• **Source extract**

# <center> Web scrapping for Data Scientist job in CO(Total points 9)

## <center> Adam Brenner

In this exercise we'll do web scrapping for **Data Scientist job in CO**


Here is the link to the search query

https://www.indeed.com/jobs?q=data+scientist&l=CO

As you can see at the bottom of the page there are link to series of pages related to this search.
If you click on second page, search url changes to

https://www.indeed.com/jobs?q=data+scientist&l=CO&start=10

If you click on 3rd then url changes to

https://www.indeed.com/jobs?q=data+scientist&l=CO&start=20

Hence to go to more pages we can format search string(**change start=??** part) for **requests.get in a loop**


# Q1(5 =  4(non indicator columns) + 1(indicator columns) points) Please complete the following task

- Scrape 10 pages (**last page(10 th) url will be https://www.indeed.com/jobs?q=data+scientist&l=CO&start=90**)and build a pandas DataFrame containing following information
    + **job title, name of the company, location, summary of job description**
    + **Indicator columns(with value True/False) about keywords Python, SQL, AWS, RESTFUL, Machine learning, Deep Learning, Text Mining, NLP, SAS, Tableau, Sagemaker, TensorFlow, Spark**

Note:
- Make sure that you do a case insensitive search for keywords when filing(Tue/False) in the indicator columns
- You need to go to the webpage of detail job posting for keywords search. Main job posting only contains summary of the job description.  Build detail job posting webpage url  from web scrapping main search results.

In [1]:
from bs4 import BeautifulSoup as bsoup
import urllib.robotparser
import pandas as pd
import numpy as np
import requests

In [2]:
rp = urllib.robotparser.RobotFileParser()

• **Material**
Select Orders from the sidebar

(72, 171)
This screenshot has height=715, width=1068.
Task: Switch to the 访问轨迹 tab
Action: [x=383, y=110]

• **Parts of the exercise**
1) Do these statements agree with the web scraping exercise? Answer yes or no for each, and quote the deciding words. (a) The tenth page to scrape uses start=90 in its URL. (b) The keyword search for the indicator columns should be case sensitive. (c) The main job posting contains the full job description.
2) Copy out the web scraping exercise word for word, from "## <center> Adam" to "to this search.".

• **Written answers**
1)
(a) Yes: "last page(10 th) url will be https://www.indeed.com/jobs?q=data+scientist&l=CO&start=90"
(b) No: "Make sure that you do a case insensitive search for keywords"
(c) No: "Main job posting only contains summary of the job description."

2)
## <center> Adam Brenner

In this exercise we'll do web scrapping for **Data Scientist job in CO**


Here is the link to the search query

https://www.indeed.com/jobs?q=data+scientist&l=CO

As you can see at the bottom of the page there are link to series of pages related to this search.